*What is expected*:
Please copy every line from the records below that contains the string "will".

*Dataset entries*:

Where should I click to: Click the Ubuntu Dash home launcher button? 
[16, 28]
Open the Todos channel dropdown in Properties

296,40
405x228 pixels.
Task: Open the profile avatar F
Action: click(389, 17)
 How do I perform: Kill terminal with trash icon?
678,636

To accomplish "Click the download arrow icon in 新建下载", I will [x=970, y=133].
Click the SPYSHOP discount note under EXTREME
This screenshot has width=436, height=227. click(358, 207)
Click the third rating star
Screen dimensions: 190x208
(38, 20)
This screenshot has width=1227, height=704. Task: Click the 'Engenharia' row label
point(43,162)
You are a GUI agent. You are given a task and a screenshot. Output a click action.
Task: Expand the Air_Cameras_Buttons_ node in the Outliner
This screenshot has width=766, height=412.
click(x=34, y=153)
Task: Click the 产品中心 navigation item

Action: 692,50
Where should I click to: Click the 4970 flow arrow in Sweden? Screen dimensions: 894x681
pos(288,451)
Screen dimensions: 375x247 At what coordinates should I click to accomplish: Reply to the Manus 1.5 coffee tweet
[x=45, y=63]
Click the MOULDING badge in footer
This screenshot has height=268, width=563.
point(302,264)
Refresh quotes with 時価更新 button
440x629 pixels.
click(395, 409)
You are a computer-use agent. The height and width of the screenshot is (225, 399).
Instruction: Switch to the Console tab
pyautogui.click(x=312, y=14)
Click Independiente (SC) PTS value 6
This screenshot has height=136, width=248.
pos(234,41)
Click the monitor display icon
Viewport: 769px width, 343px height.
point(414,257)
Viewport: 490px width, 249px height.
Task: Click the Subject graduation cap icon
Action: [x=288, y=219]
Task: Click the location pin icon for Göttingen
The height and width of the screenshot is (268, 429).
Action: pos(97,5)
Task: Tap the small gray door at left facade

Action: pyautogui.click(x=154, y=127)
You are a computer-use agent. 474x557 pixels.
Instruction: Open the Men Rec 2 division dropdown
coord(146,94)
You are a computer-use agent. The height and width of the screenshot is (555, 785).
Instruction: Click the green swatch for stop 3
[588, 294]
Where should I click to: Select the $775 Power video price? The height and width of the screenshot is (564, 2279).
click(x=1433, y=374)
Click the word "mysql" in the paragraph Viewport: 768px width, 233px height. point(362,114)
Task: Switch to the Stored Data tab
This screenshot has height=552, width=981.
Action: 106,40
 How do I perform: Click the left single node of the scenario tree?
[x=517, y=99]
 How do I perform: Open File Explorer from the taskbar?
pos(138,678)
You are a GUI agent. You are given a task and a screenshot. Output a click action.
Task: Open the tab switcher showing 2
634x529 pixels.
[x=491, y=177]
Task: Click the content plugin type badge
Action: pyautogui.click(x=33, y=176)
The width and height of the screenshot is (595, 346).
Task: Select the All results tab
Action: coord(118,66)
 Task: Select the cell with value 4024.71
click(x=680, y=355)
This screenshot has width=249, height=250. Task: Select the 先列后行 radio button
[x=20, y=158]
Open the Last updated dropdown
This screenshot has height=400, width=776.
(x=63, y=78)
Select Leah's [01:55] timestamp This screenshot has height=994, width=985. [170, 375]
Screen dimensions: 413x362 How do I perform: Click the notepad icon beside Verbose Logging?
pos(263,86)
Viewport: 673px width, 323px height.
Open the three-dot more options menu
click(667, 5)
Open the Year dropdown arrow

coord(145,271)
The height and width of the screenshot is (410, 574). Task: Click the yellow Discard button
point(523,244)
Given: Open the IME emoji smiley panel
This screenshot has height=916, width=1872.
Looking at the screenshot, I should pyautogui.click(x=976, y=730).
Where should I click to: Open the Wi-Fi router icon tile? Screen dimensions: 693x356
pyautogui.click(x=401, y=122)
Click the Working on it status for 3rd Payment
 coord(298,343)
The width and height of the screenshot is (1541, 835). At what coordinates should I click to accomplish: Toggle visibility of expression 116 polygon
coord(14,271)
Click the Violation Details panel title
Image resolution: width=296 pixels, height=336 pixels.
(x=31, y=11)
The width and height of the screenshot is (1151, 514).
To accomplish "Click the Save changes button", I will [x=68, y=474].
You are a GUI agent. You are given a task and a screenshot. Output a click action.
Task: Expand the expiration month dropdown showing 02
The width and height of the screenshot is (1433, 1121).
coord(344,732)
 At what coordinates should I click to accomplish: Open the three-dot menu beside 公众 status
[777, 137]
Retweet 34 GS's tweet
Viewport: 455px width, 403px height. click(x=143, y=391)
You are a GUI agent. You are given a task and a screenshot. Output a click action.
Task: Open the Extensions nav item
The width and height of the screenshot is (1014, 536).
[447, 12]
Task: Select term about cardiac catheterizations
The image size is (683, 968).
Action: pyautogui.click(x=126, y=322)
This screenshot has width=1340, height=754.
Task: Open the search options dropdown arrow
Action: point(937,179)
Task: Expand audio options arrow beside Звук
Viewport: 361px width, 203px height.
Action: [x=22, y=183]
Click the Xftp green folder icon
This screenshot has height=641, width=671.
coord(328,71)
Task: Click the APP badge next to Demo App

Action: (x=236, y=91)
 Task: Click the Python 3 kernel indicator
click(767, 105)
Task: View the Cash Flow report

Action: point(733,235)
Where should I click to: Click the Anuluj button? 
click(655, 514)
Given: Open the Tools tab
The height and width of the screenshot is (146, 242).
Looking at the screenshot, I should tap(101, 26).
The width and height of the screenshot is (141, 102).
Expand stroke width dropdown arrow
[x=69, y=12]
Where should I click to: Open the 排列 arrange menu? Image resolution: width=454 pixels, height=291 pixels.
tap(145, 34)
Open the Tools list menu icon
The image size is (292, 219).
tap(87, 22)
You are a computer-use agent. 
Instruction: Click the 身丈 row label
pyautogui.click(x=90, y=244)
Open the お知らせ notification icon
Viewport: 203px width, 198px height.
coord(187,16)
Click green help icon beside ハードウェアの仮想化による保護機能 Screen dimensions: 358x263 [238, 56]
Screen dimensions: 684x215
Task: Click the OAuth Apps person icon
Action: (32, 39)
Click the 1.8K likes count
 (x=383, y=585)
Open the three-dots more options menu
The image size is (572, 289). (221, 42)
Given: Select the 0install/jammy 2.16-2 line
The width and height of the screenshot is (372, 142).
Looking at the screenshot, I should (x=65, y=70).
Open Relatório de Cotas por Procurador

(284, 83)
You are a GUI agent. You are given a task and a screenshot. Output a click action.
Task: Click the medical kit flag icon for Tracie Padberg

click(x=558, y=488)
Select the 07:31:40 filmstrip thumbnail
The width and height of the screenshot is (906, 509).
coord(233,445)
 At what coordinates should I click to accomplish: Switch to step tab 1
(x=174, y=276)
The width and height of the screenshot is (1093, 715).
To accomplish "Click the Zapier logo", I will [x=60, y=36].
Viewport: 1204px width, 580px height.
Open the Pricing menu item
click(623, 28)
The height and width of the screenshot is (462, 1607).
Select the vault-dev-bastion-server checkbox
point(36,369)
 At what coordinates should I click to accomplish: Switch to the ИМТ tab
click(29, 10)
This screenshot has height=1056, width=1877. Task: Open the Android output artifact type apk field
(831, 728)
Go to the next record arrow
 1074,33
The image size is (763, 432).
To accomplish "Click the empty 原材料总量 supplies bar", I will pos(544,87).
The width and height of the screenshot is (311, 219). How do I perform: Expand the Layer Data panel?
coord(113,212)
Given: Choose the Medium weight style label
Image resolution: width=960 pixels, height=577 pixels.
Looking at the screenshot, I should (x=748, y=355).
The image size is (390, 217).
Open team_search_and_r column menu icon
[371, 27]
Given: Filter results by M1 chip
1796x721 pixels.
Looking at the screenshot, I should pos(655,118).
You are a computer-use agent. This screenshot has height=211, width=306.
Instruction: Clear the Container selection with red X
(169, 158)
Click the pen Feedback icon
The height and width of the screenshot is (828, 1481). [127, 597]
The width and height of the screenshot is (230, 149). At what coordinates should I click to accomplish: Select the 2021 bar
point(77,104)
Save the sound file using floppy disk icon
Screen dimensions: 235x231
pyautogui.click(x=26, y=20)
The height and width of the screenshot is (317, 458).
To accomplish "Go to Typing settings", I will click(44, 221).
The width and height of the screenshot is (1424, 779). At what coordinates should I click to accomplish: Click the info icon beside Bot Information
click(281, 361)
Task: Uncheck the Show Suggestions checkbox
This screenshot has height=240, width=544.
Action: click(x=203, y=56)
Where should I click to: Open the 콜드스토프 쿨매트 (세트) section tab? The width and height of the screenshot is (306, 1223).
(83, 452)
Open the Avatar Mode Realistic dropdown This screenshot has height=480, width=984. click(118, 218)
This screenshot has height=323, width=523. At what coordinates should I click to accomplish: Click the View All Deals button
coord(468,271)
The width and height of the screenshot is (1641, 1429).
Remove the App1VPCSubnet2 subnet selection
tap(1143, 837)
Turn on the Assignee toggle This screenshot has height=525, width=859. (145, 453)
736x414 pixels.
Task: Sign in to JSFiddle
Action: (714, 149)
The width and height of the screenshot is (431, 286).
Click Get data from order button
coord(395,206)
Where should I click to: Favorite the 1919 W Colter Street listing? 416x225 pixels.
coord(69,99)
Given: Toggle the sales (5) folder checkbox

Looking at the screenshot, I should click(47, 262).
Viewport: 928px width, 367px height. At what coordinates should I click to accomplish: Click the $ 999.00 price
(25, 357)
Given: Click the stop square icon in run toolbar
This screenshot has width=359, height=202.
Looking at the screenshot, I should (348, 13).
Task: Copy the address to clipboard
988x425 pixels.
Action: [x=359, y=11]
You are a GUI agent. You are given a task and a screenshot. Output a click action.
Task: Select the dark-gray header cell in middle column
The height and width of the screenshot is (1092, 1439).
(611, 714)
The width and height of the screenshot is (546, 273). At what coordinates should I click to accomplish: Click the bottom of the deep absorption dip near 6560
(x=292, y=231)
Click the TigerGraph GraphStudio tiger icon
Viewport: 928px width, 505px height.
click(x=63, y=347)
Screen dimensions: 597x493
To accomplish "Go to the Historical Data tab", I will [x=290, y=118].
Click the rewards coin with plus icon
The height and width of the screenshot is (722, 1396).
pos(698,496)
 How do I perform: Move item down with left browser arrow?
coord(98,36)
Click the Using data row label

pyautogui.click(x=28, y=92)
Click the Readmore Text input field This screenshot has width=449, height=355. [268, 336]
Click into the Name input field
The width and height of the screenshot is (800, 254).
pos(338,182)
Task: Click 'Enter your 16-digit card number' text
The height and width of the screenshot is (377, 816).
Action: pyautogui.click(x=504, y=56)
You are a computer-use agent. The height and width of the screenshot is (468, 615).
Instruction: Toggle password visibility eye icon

*Task output*:
To accomplish "Click the download arrow icon in 新建下载", I will [x=970, y=133].
To accomplish "Click the Save changes button", I will [x=68, y=474].
To accomplish "Click the Zapier logo", I will [x=60, y=36].
To accomplish "Click the empty 原材料总量 supplies bar", I will pos(544,87).
To accomplish "Go to Typing settings", I will click(44, 221).
To accomplish "Go to the Historical Data tab", I will [x=290, y=118].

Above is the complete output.